Cette affirmation répond à la préoccupation de tenir le juste milieu entre Scot et Maimonide. Sont synonymes les termes qui, tout en différant verbalement entre eux, expriment néanmoins des réalités identiques, identiques non seulement dans leur être, mais encore dans leur concept Si les « noms divins » étaient synonymes, il faudrait nier en Dieu ce que les théologiens appellent les distinctions de raison raisonnée. Les termes qui s’appliquent à Dieu proprement ne sont pas synonymes pour autant, parce que précisément, quoique désignant la même réalité, ils ne la désignent pas avec le même concept.

Il y a une double distinction de raison raisonnée, la majeure et la mineure. La distinction majeure porte sur des concepts formels adéquatement différents : en Lieu, c’est la distinction qui existe entre la relation et les propriétés personnelles d’une part, et la substance et les propriétés essentielles d’autre part. Voir plus loin et l’art. Notion. La distinction mineure porte sur des concepts formels qui se contiennent implicitement les uns les autres, mais diffèrent dans leurs notes explicites. C’est, en Dieu, la distinction qui existe entre les attributs essentiels, comparés les uns aux autres. En Dieu, en effet, l’attribut essentiel se réfère à l’être absolu, c’est-à-dire à la substance. Or, la substance divine est l’être subsistant par soi, donc l’être infini et d’une plénitude totale de perfection. Donc, en exprimant un seul des attributs essentiels de Dieu, nous exprimons implicitement tous les autres, parce qu’ils s’identifient en réalité tous dans la même substance. Mais, comme il ne nous est pas possible d’exprimer en un seul concept toute la perfection divine, notre esprit est obligé de concevoir la substance très simple de Dieu à l’aide de notions multiples et différentes, lesquelles ont ainsi pour double fondement, d’une part l’éminence de la divine perfection, d’autre part la faiblesse de notre intelligence. S. Thomas, Sum. theol., Ia, q. xiii, a. 4. Ainsi, dans la solution thomiste, les noms divins signifient que « les perfections absolues sont en Dieu formellement et éminemment et ne sont pourtant distinctes les unes des autres que virtuellement. Elles y sont formellement, c’est-à-dire selon leur raison formelle ; éminemment, c’est-à-dire selon un mode infiniment supérieur au monde créé, qui ne nous est connaissable que d’une façon négative et relative, et qui leur permet de s’identifier sans se détruire dans la raison formelle de la Déité. De la sorte, elles sont en Dieu formellement et ne se distinguent pourtant les unes des autres que virtuellement, ou autrement dit selon une distinction de raison raisonnée fondée en réalité, mais postérieure à la considération de notre esprit. » Garrigou-Lagrange, op. cit., p. 521.

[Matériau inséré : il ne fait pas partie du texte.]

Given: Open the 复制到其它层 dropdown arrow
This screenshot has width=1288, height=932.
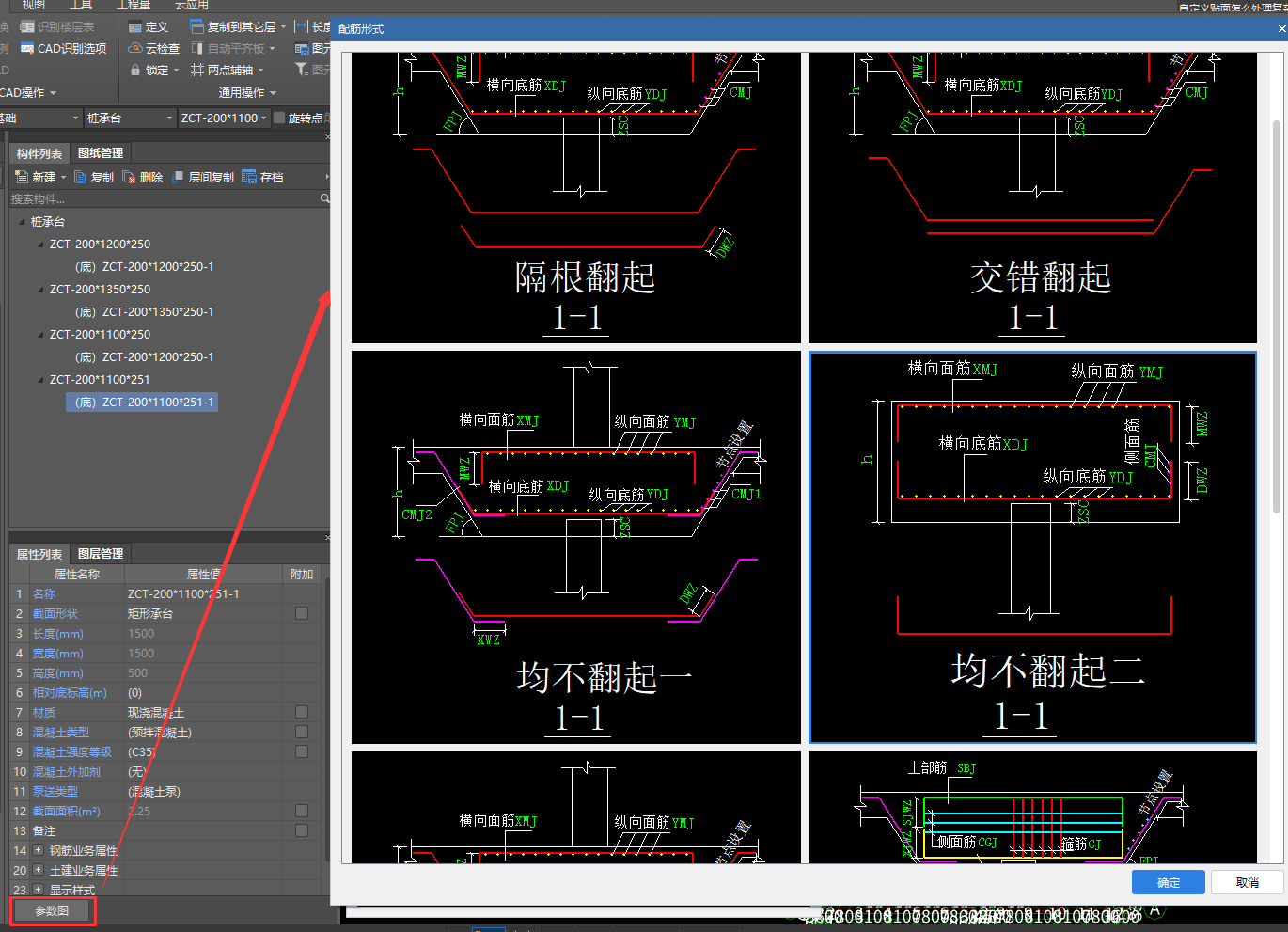Looking at the screenshot, I should (284, 27).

c) Les termes qui s’appliquent proprement à Dieu et aux créatures ne sont ni équivoques, ni univoques, mais analogues, S. Thomas, q. xiii, a. 5. —

L’univocité ne saurait exister, puisque les termes employés pour désigner les perfections divines et les perfections créées ne peuvent impliquer, entre ces perfections, une réelle participation à une notion vraiment et directement commune. Saint Thomas juge une telle univocité « tout à fait erronée », Voire « ridicule ». De veritate, q. ii, a. 1. « Et la raison en est qu’il n’y a pas en Dieu de qualités, qu’il n’y a pas en Dieu de distinction de sujet et d’attribut, qu’il y a encore moins de distinctions qualitatives exprimables au moyen de nos noms. Ce que nous appelons en Dieu sagesse est identique à ce que nous appelons en Dieu bonté ou puissance, identique à ce que nous appelons son être, identique à ce que nous appelons Dieu. » Sertillanges, 'op. cit., p. 71. L’équivocité ne peut également être retenue puisqu’entre les perfections divines et les perfections créées désignées par le même nom, il existe un rapport réel soit de dépendance soit de similitude. Ce rapport réel de dépendance ou de similitude fonde l'analogie des noms divins. Voir Analogie, t. I, col. 1146.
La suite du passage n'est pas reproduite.